* **Written task 1**: Recast as a JSON list of strings the part of the listing that opens with the line containing "Given: Open dashboard settings gear icon" and closes with the listing's final line, one string per line and no strings for blank lines. Leave the pictures out of the answer.

* **Text block**:
────────────────────────────────────────
It was very interesting that in the arguments we had to get approval for it, and even internally, there was a suggestion that by going to Elliott Bros and giving them a contract we were setting up a competitor to Ferranti. It's ironic that if it had been the other way round people would have been chiding us for giving people an unfair advantage.
In parallel, while this was going on Halsbury had been trying to get the Ferranti people to develop a commercial machine. That ended up with a fairly straightforward and quickly settled contract whereby we undertook to pay for the construction of four, subsequently six, copies of the Manchester machine.
This became the Ferranti Mk 1*. The agreement was that they would make six machines which we would pay for, and they would resell them as our agents at prices which we would mutually agree. This would give Ferranti their costs plus profit at 7.5%. If we set the selling price right it would also bring back to NRDC what we had spent with some profit. And it did; it worked very well.
That arrangement with Ferranti was running before the 401 project with Elliotts was set up, sometime towards the end of 1951. The success of the Ferranti Mk 1* project made us feel that it represented a good method of going ahead to provide support. We had no reason to believe that anything could go wrong, but subsequently it did, when we later turned to Ferranti to carry on developments based on the Elliott work.
John Coales, the Director of the Elliott Brothers Research Laboratories (and the main contact between the company and NRDC), decided in around March 1952 to leave the company. Whatever his reasons, his departure had a disturbing and damaging effect on morale.
Later that year cutbacks in Admiralty support threatened staff cutbacks at Elliotts. Fortunately these did not occur, but morale had been further damaged: people began to look for other jobs, and some did actually leave the company.
────────────────────────────────────────
* **Extracted entries**:

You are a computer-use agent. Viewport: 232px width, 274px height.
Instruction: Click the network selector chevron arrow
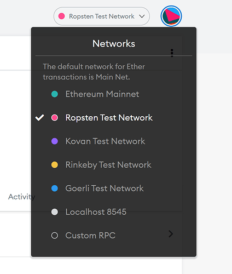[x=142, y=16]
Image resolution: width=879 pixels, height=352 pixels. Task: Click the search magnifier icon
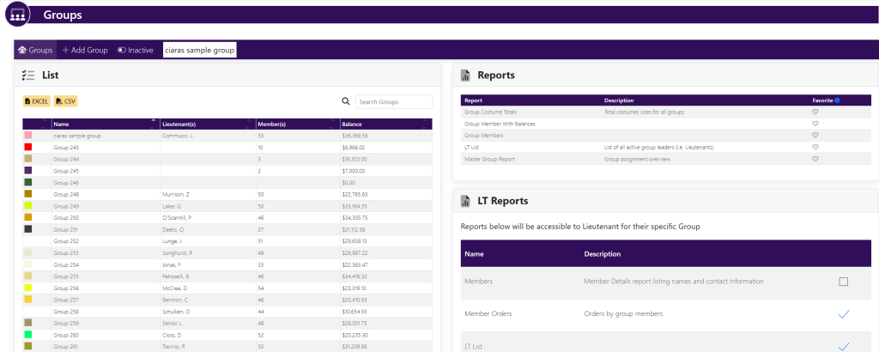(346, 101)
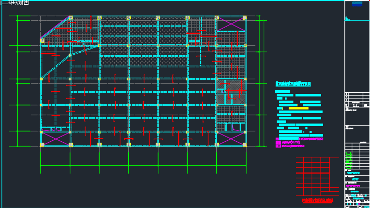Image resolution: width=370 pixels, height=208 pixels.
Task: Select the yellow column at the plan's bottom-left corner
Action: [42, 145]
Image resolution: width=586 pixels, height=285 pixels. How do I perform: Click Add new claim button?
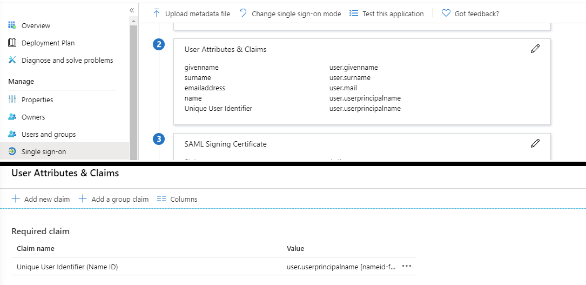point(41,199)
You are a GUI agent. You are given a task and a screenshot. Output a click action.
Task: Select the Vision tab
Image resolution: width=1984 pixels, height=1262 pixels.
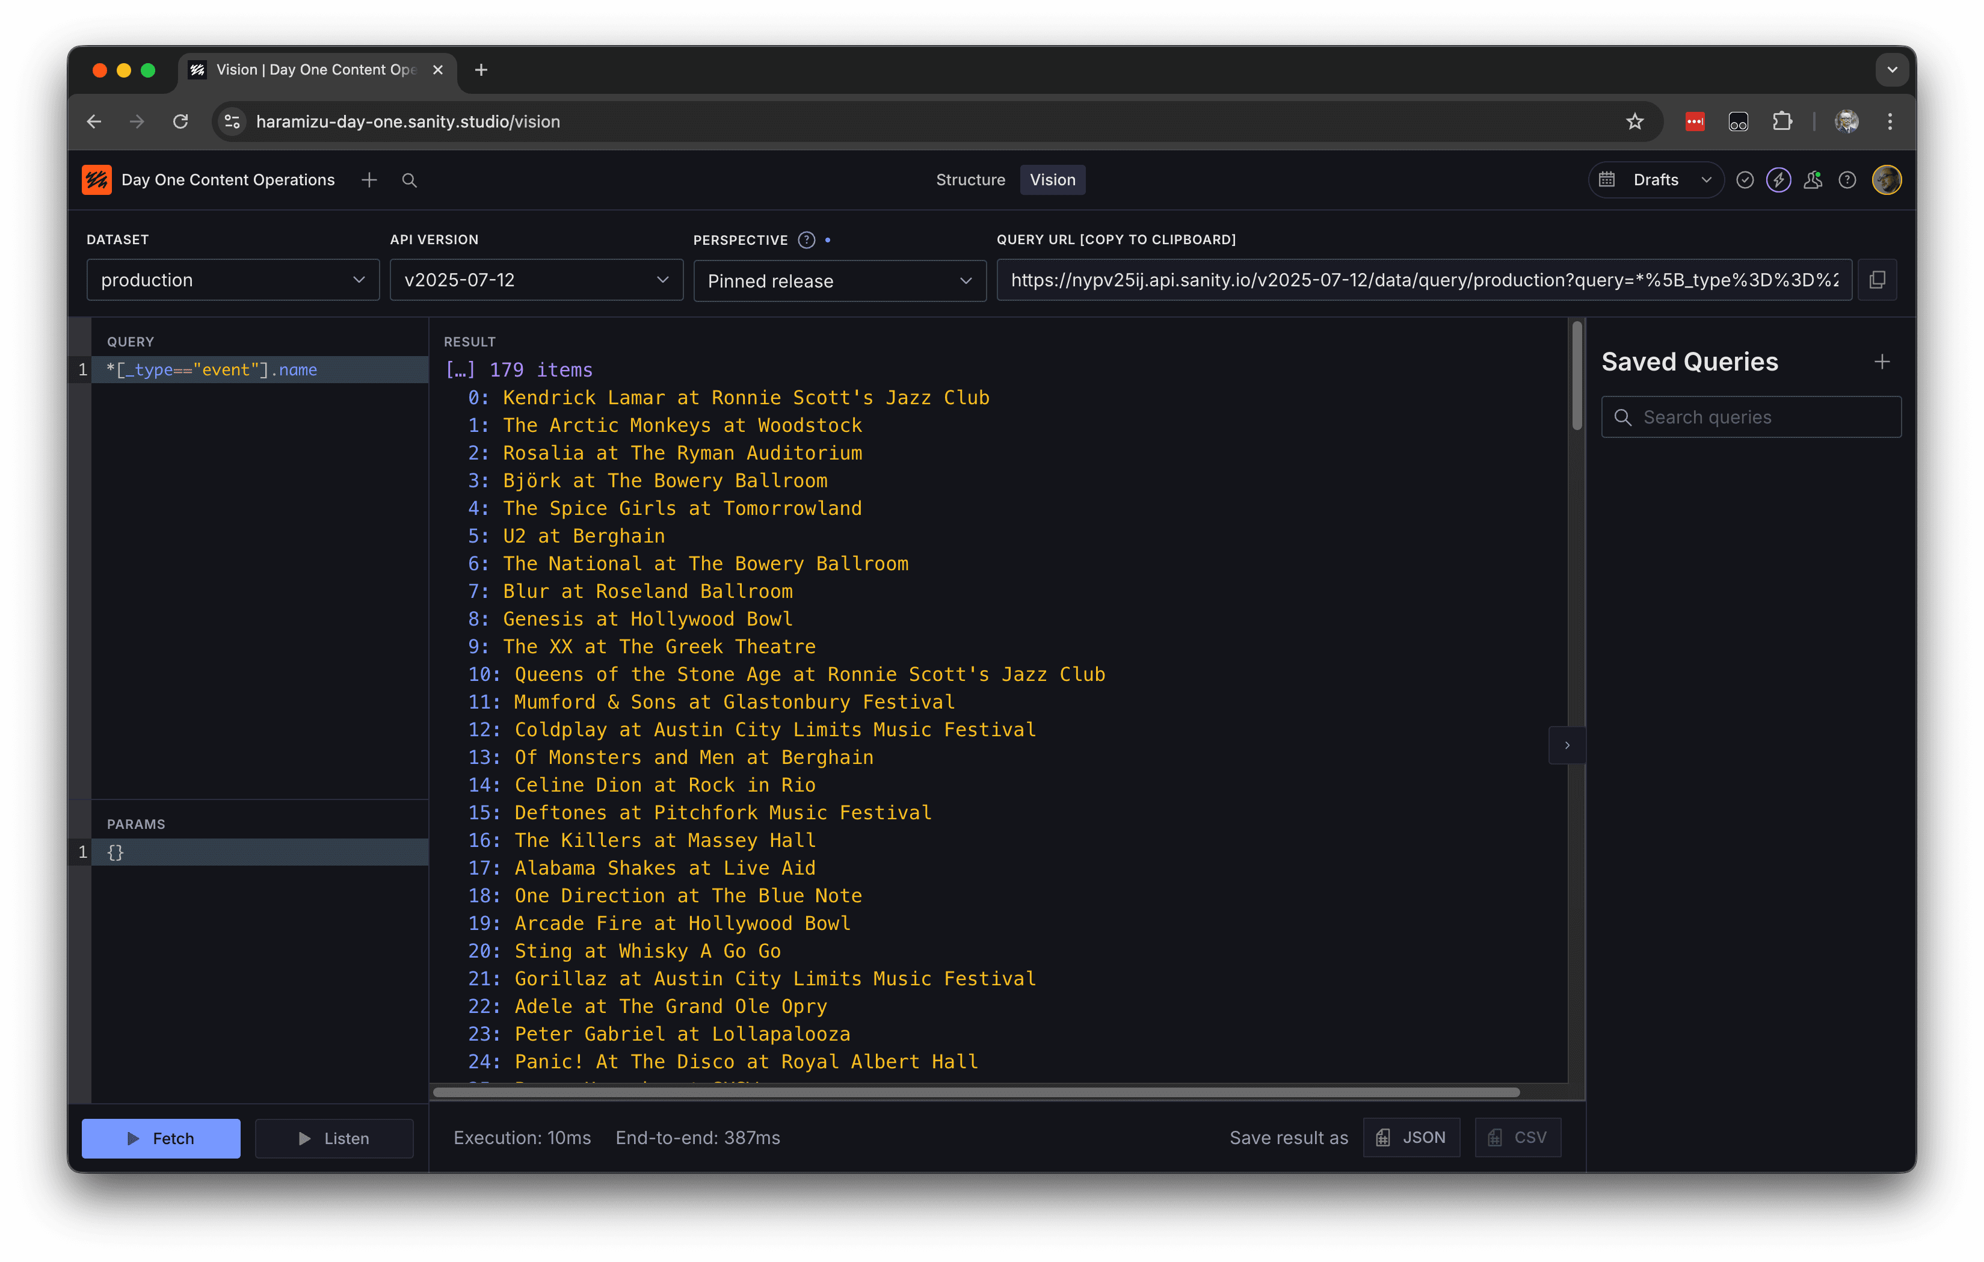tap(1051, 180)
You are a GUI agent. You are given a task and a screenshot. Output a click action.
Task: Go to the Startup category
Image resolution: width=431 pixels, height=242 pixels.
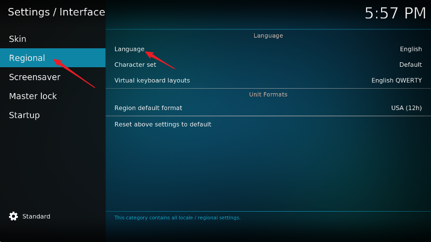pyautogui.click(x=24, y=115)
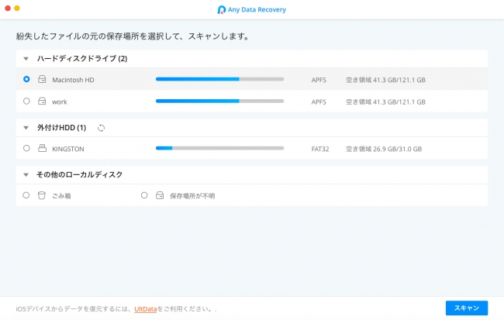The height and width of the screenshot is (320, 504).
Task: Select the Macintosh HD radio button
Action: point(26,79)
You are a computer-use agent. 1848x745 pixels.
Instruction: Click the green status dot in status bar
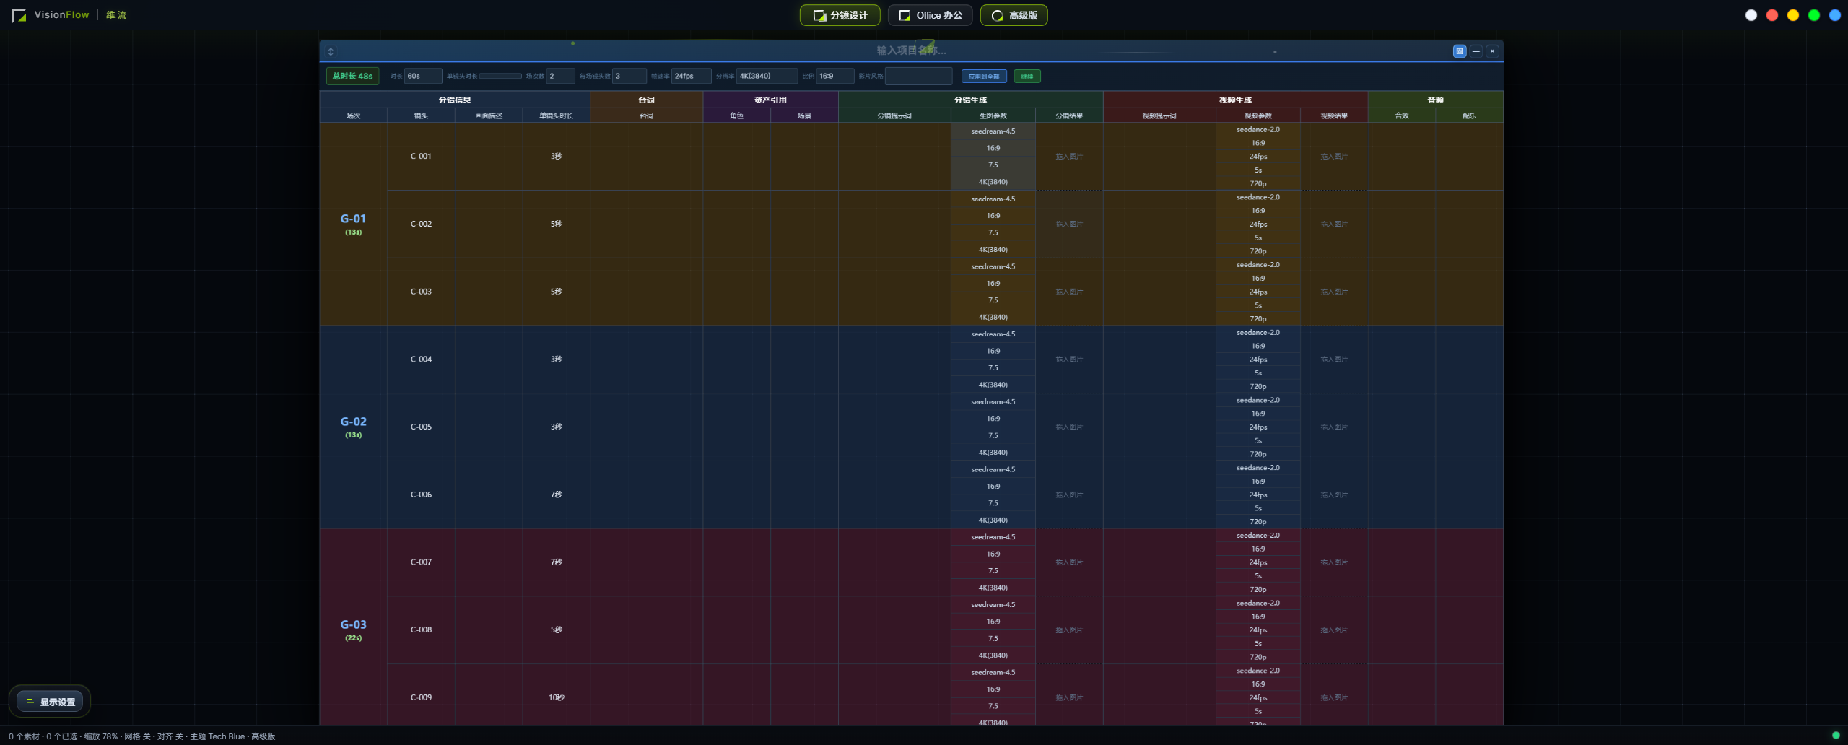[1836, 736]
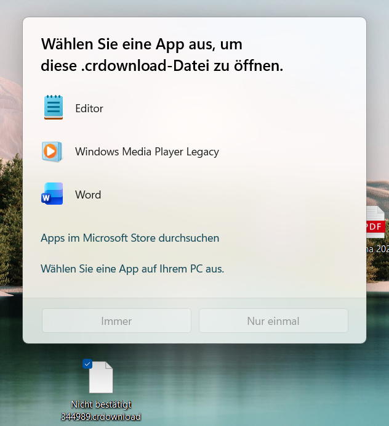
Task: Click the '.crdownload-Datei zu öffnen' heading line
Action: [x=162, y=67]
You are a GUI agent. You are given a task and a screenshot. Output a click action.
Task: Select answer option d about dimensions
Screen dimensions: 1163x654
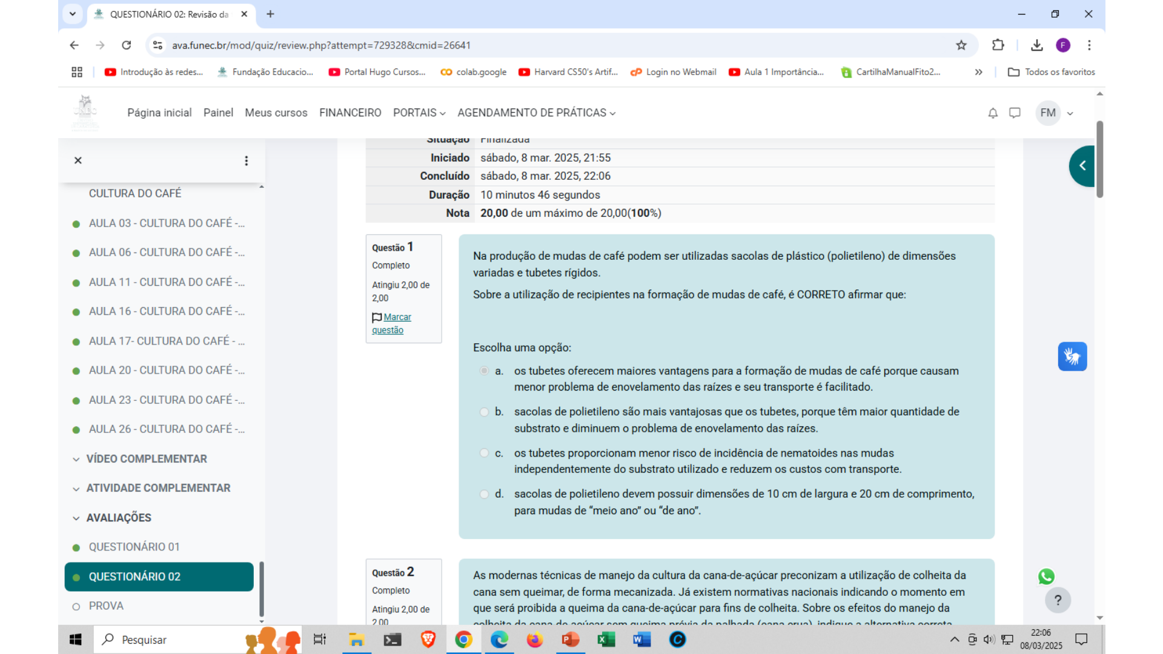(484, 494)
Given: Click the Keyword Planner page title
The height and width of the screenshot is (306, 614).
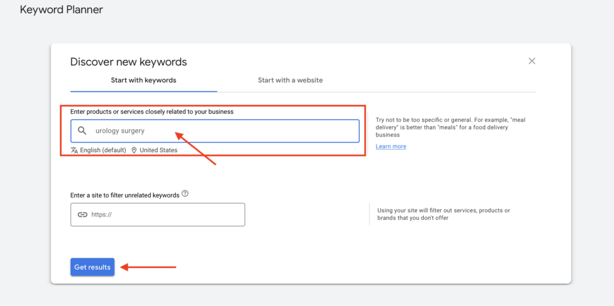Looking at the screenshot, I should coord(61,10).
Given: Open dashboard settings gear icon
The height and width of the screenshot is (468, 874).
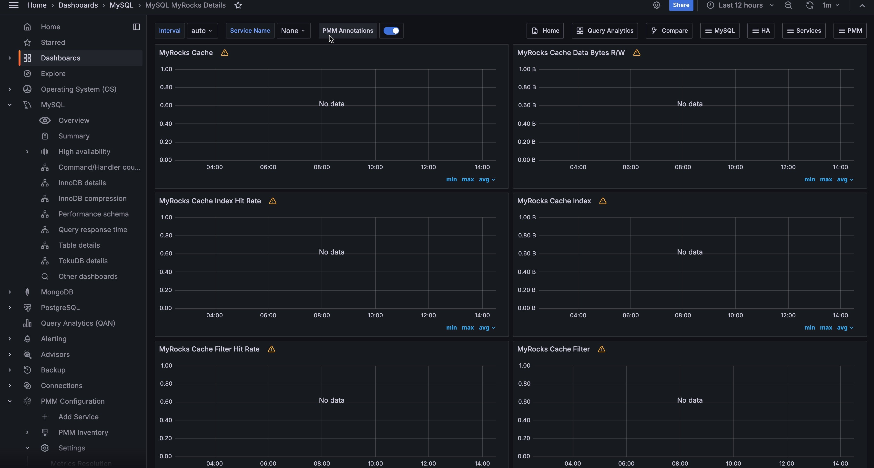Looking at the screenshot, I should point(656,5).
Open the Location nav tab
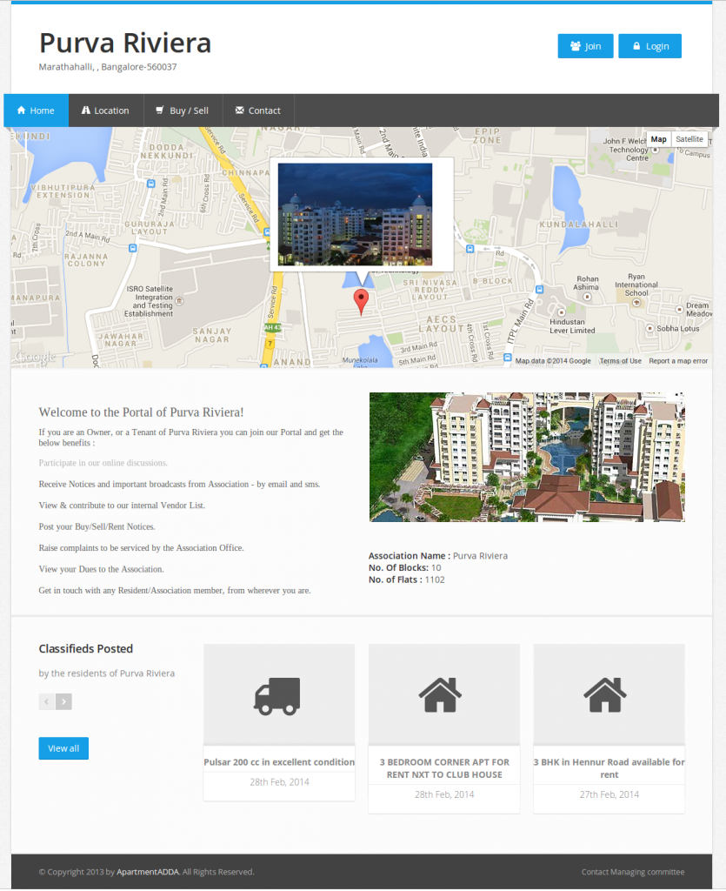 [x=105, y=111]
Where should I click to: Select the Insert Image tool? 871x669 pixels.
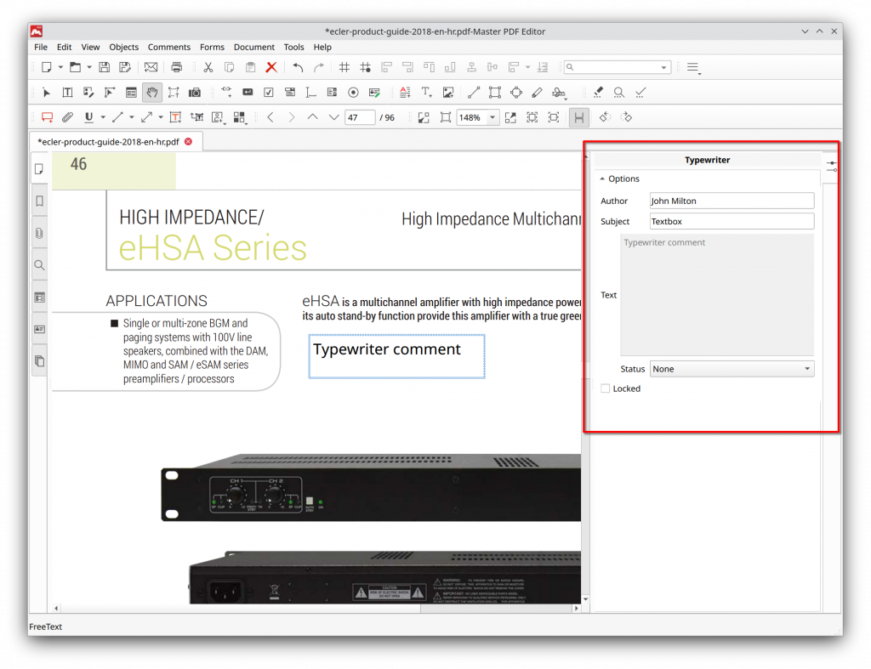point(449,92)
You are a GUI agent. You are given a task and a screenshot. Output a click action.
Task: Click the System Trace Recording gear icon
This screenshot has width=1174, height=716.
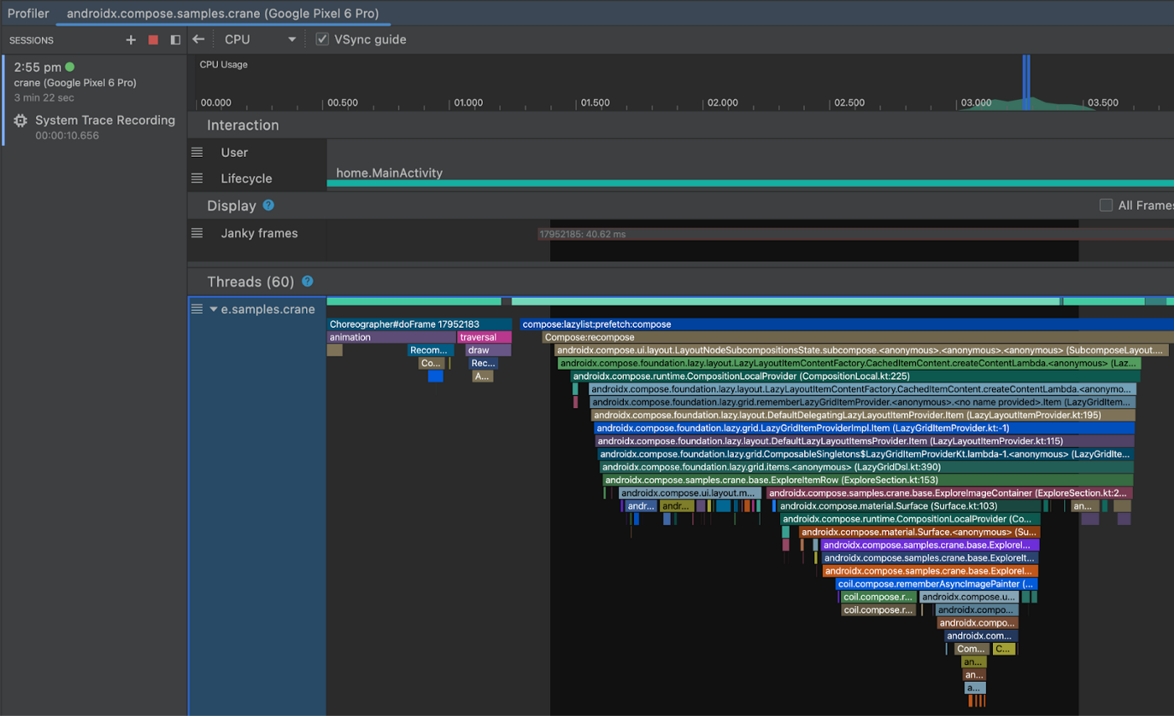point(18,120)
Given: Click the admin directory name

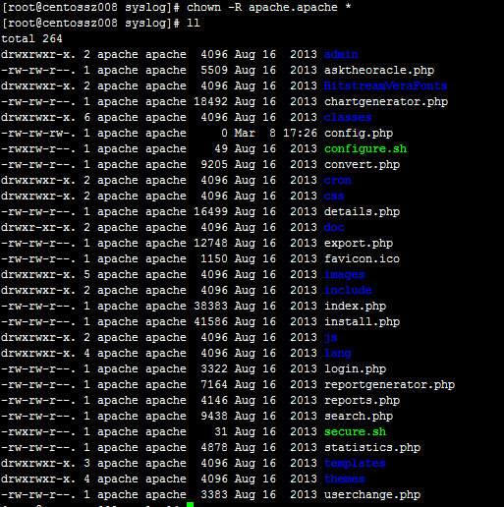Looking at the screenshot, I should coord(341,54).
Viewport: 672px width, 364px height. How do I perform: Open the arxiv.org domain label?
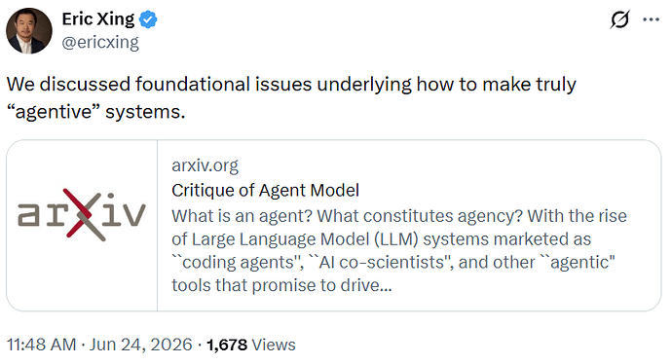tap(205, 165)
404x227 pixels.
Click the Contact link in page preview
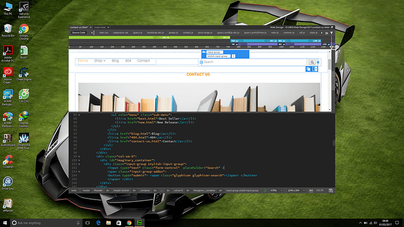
────────────────────────────────────────
* **Written task 2**: For each statement, answer yes or no according to the account of the Ferranti and Elliott contracts, and quote the words that decide it. (a) Ferranti were to resell the machines as agents of NRDC. (b) The Ferranti arrangement began after the 401 project with Elliotts was set up. (c) Cutbacks in Admiralty support led to staff cutbacks at Elliotts.

* **Exercise result 1**:
[
  "Given: Open dashboard settings gear icon",
  "The height and width of the screenshot is (468, 874).",
  "Looking at the screenshot, I should point(656,5).",
  "Open the Location nav tab",
  " [x=105, y=111]",
  "Where should I click to: Select the Insert Image tool? 871x669 pixels.",
  "point(449,92)",
  "You are a GUI agent. You are given a task and a screenshot. Output a click action.",
  "Task: Click the System Trace Recording gear icon",
  "This screenshot has width=1174, height=716.",
  "point(18,120)",
  "Given: Click the admin directory name",
  "Looking at the screenshot, I should coord(341,54).",
  "Viewport: 672px width, 364px height. How do I perform: Open the arxiv.org domain label?",
  "tap(205, 165)",
  "404x227 pixels.",
  "Click the Contact link in page preview"
]

* **Exercise result 2**:
(a) Yes: "they would resell them as our agents at prices which we would mutually agree"
(b) No: "That arrangement with Ferranti was running before the 401 project with Elliotts was set up"
(c) No: "Fortunately these did not occur"